Mohammad Tawhidi, known as the Imama of Peace, responded to an Instagram post on an account named “the Holy Shrine of Imam Hussain” claiming the Temple Mount in Jerusalem has holy significance to Islam.
The Instagram account of the Holy Shrine of Imam Hussain (a.s) is once again spreading lies,” Tawhidi tweeted on Monday. “There’s no “بيت المقدس” “Mosque of Bayt al Maqdis” in Islam. This is stolen from the Jewish term “Beit Mikdash” بيت مكداش which refers to the Jewish Structure by Prophet David.”
“Secondly, Al-Aqsa Mosque in Jerusalem today is not the one referred to in the Quran. It was built by the caliphs in later years. Imam Baqir (a.s) was opposed to the caliphs, so how can he order the Shia to go and pray there? The Shrines should stick to religion & leave politics.”
Secondly, Al-Aqsa Mosque in Jerusalem today is not the one referred to in the Quran. It was built by the caliphs in later years. Imam Baqir (a.s) was opposed to the caliphs, so how can he order the Shia to go and pray there? The Shrines should stick to religion & leave politics.
— Imam of Peace💡 (@Imamofpeace) August 2, 2020
Tawhidi has made this claim in the past. In June 2019, he posted to Facebook about the inconsistencies in Hamas’ claim to the Temple Mount.
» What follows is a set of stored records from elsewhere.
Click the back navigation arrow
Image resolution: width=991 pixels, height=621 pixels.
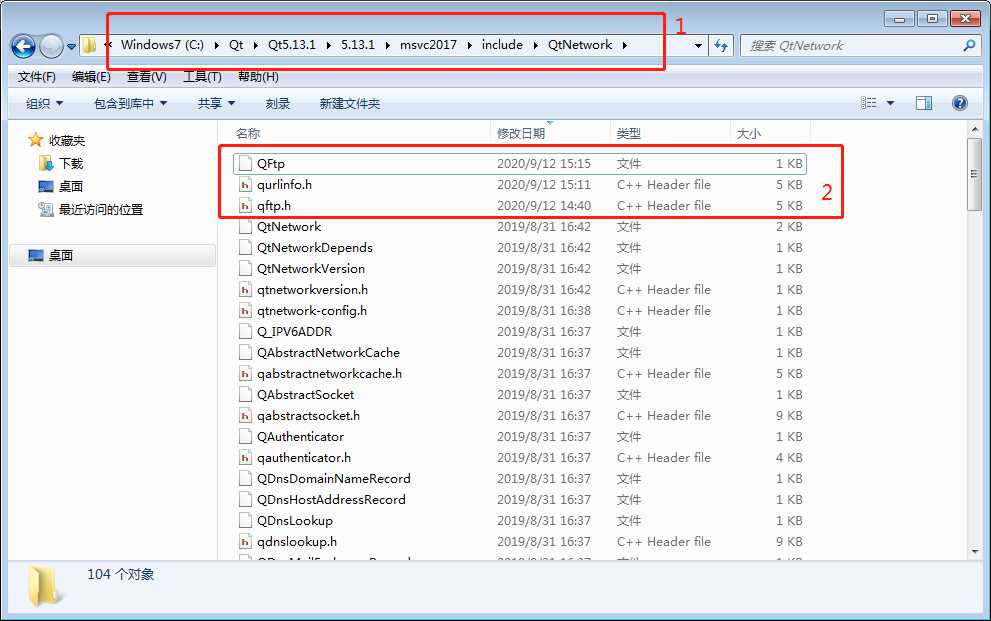pyautogui.click(x=22, y=45)
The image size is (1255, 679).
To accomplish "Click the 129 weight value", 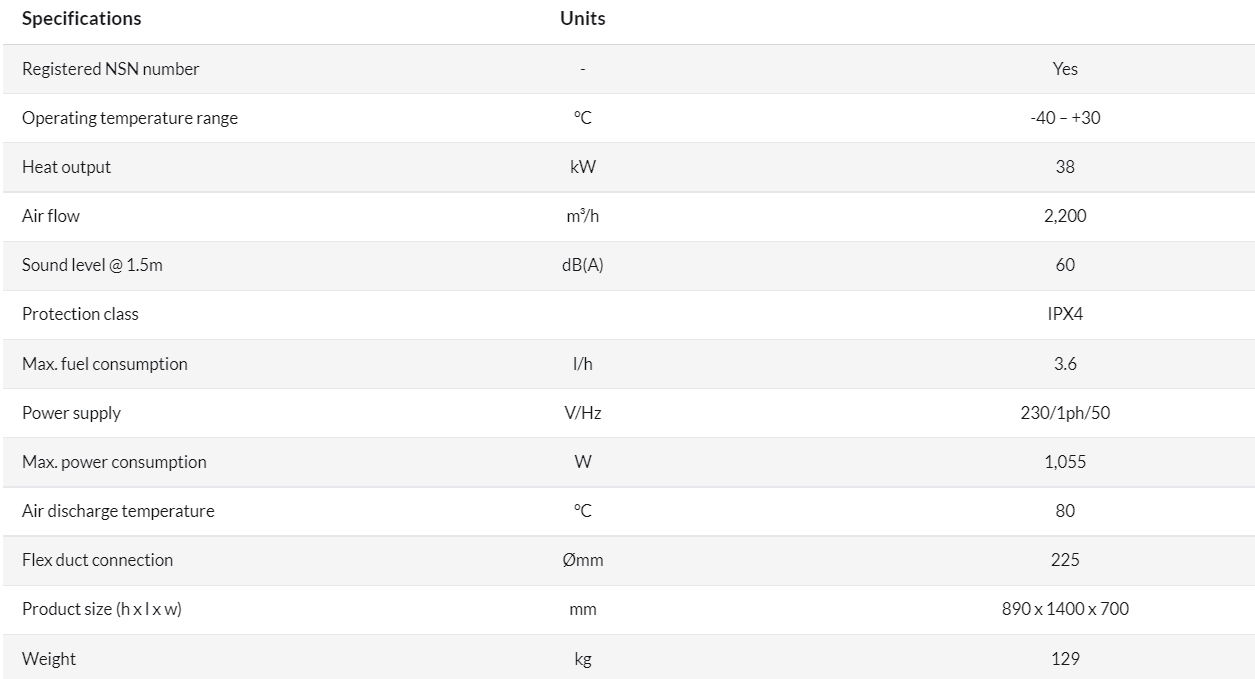I will tap(1065, 659).
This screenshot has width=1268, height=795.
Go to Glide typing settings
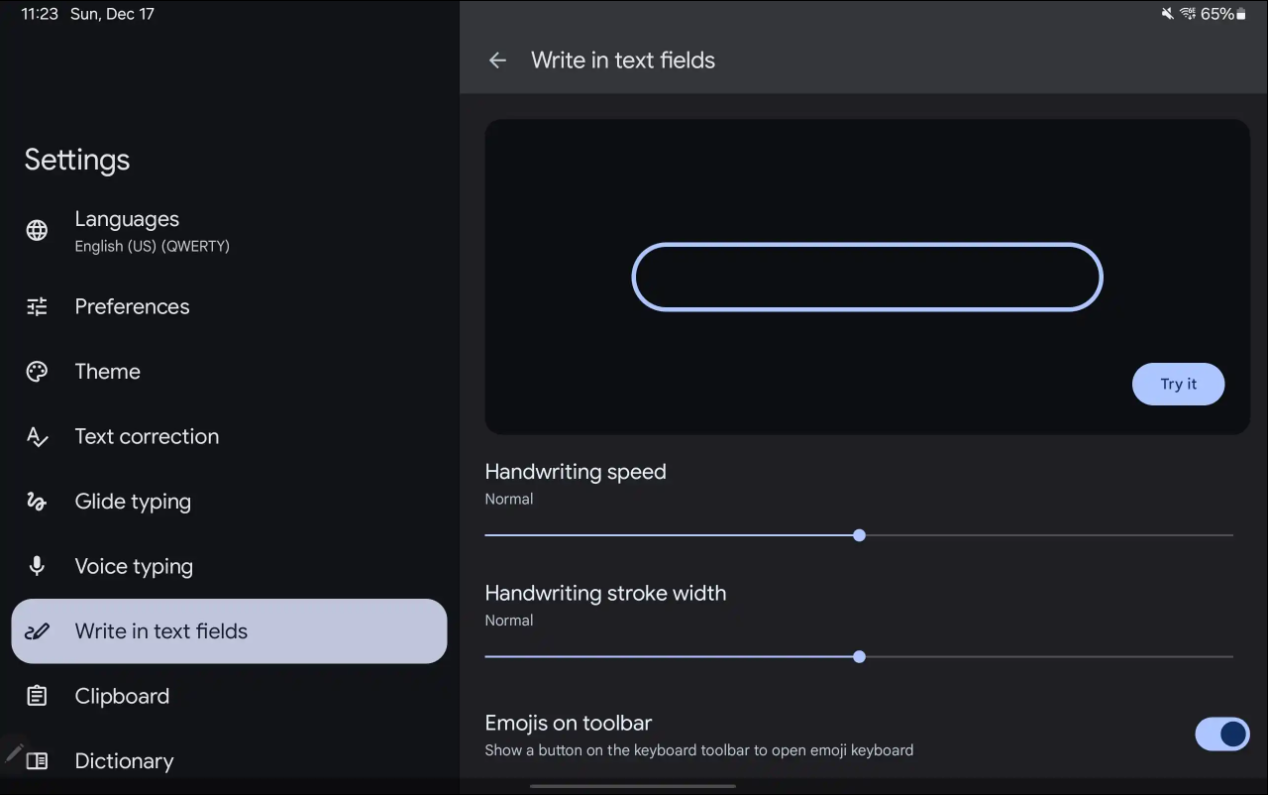pyautogui.click(x=132, y=502)
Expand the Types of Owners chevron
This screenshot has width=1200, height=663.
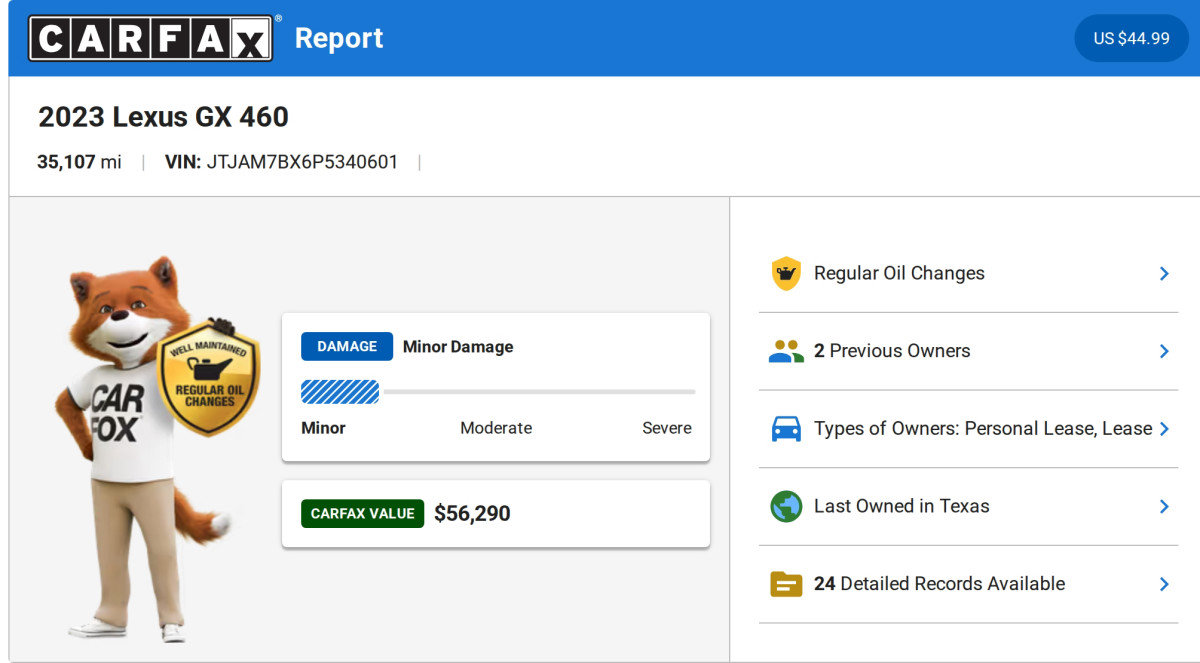[1164, 429]
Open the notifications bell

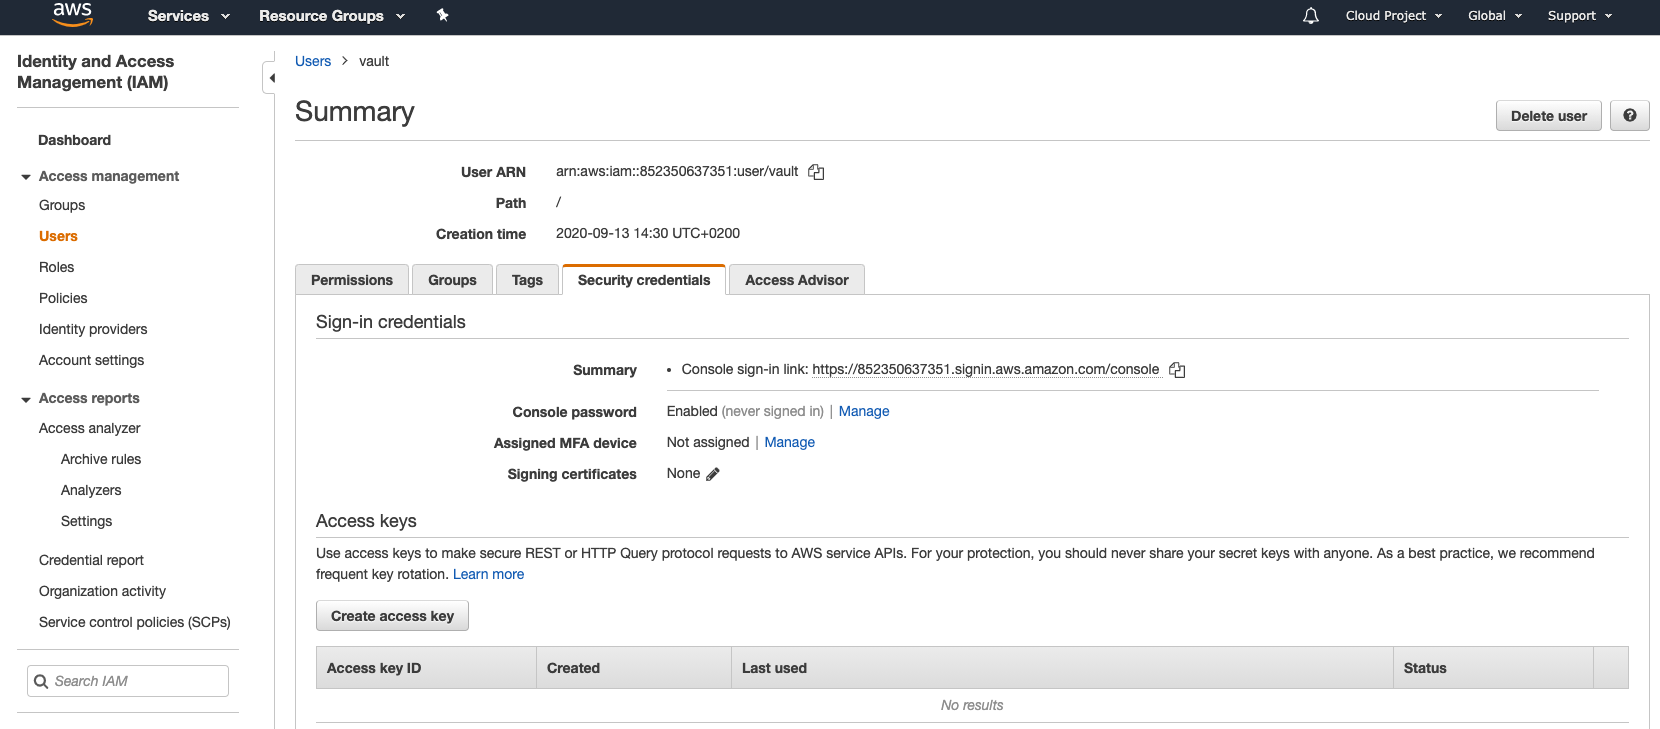coord(1311,16)

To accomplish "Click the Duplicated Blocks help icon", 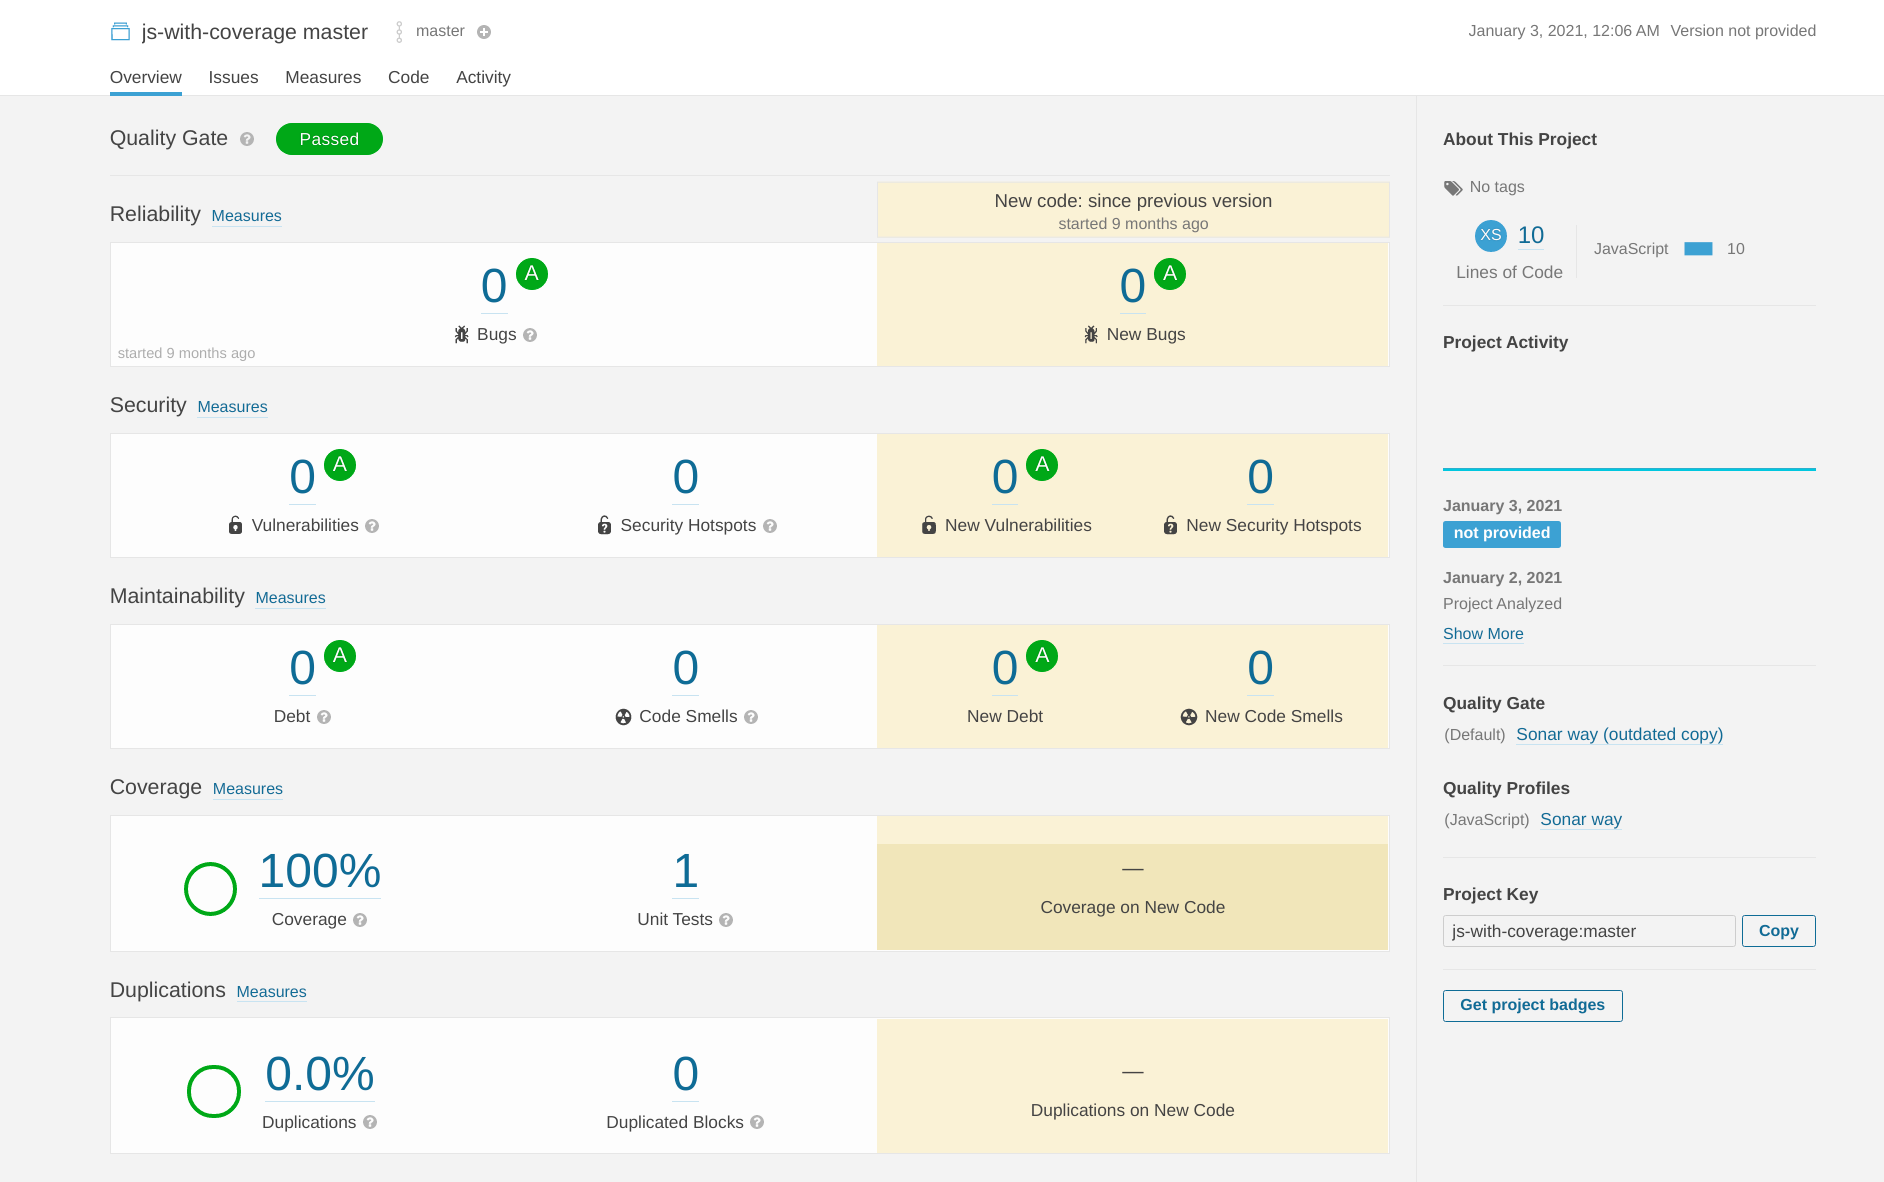I will tap(757, 1123).
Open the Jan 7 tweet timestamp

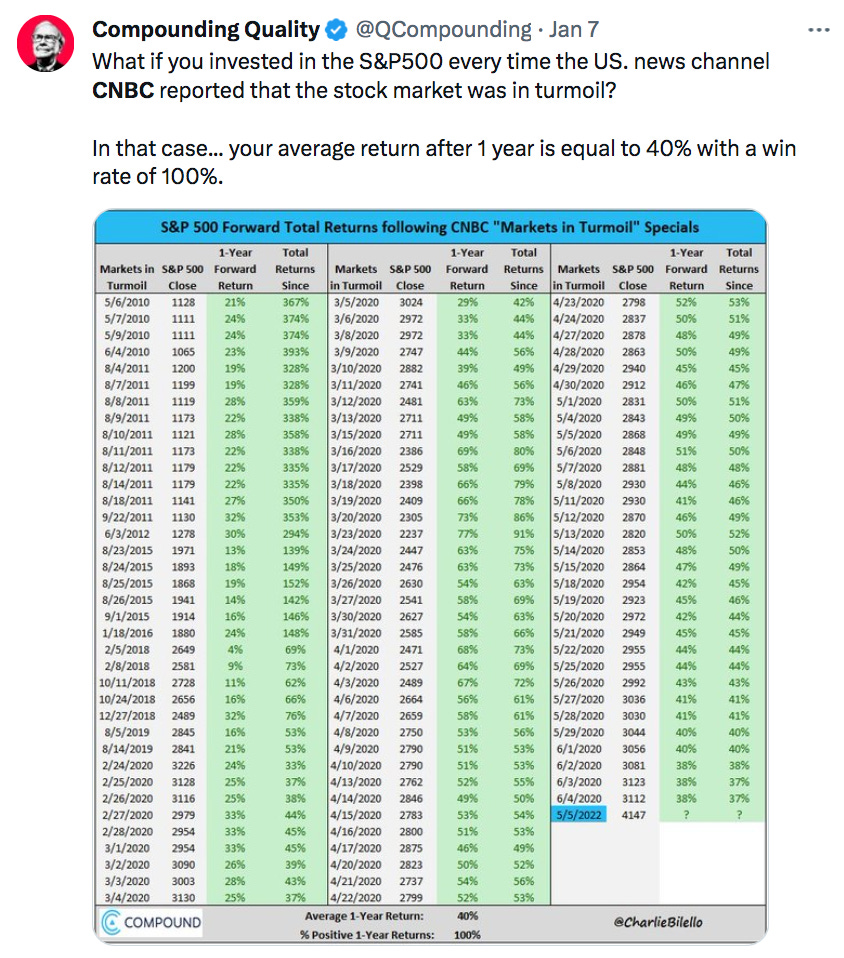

“It’s called ‘Temple Mount’, but it belongs to us Muslims even though there are no Temples in Islam,” Tawhidi wrote. “Hamas logic going really well I see.”
Tawhidi is a Shi’ite Muslim of Iraqi origin who was born in Qom, Iran. Tawhidi believes that Islam must be reformed in order to survive. He deems all acts of terrorism to be condemned in the Quran. Tawhidi also opposes Muslims justifying domestic violence, polygamy, and the killing of apostates. In 2019 he was the first Shia Imam to “pay respects at Auschwitz” concentration camp. Tawhidi has been targeted by death threats from Islamist groups.
Dr. Mordechai Kedar, a senior lecturer at Bar Ilan University, agrees with Tawhidi, referring to Muslims’ claims to the Temple Mount as “fake news.” He explained the historical fallacy that surrounds this claim in an article published in Arutz Sheva.
Early Islamic sources state that the “al Aqsa Mosque” (literal meaning: ‘the farther mosque’), mentioned only once in the Koran, was one of two mosques located near Ji’irrana, a village located between Mecca and Taaf in the Arabian Peninsula (now Saudi Arabia.) One of the mosques was called “al-Masjid al-Adna,” meaning the “closer mosque” and the other ” al-Masjid al-Aqsa”, the “farther mosque.” When the Koran refers to the al Aqsa mosque while telling the myth of the Prophet Muhammad’s night time journey from the “holy mosque” of Mecca to al Aqsa, that is, the “farther mosque,” it is referring to the mosque in Ji’irrana.
In 682 C.E., fifty years after Mohammed’s death, Abd allah Ibn al-Zubayr, the tough man of Mecca, rebelled against the Umayyads who ruled Damascus and would not allow them to fulfill the Haj in Mecca. Since the Haj pilgrimage is one of the five basic Islamic commandments, they were forced to choose Jerusalem as their alternative for a pilgrimage site. In order to justify choosing Jerusalem, the Umayyads rewrote the story told in the Koran, moving the al Aqsa mosque to Jerusalem, and adding, for good measure, the myth of the night time journey of Mohammed to al Aqsa. This is the reason the Sunnis now consider Jerusalem their third holiest city.
Shia Islam, mercilessly persecuted by the Umayya Caliphate, did not accept the holy Jerusalem canard, which is the reason the second holiest city to Shiites is Najif in Iraq, the burial place of Shiite founder Ali bin Abi Talib. Many of the Shiite elders – Iranian and Hezbollah – only began to call Jerusalem holy after the Khomeni rebellion in 1979 so as to keep the Sunnis from accusing them of being soft on Zionism.